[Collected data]
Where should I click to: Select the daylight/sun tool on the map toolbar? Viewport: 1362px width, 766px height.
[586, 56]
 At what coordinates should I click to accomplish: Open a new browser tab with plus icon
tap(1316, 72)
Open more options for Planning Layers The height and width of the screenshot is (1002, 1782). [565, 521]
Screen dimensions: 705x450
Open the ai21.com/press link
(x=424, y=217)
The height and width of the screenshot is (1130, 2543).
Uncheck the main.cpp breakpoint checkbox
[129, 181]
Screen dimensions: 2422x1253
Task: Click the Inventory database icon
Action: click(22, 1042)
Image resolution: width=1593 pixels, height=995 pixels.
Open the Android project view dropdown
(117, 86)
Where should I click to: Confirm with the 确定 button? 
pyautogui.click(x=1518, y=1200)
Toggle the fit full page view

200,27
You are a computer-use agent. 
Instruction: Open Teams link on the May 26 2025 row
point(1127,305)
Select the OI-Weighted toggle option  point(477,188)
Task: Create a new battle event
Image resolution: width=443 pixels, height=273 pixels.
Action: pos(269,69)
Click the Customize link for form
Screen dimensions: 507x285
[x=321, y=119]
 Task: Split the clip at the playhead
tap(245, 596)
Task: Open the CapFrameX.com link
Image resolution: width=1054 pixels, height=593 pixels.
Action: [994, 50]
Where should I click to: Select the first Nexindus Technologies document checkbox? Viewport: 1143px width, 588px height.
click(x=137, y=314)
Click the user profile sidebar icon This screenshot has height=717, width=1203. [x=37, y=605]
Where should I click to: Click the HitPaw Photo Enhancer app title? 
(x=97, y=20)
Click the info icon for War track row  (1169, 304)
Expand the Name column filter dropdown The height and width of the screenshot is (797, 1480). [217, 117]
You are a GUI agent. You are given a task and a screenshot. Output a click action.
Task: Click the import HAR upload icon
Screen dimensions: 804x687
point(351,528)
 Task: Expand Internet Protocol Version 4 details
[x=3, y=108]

Exercise objective. Return only the lines of the records in which the string "agent" appears.

Output of the exercise.
You are a computer-use agent. 
You are a GUI agent. You are given a task and a screenshot. Output a click action.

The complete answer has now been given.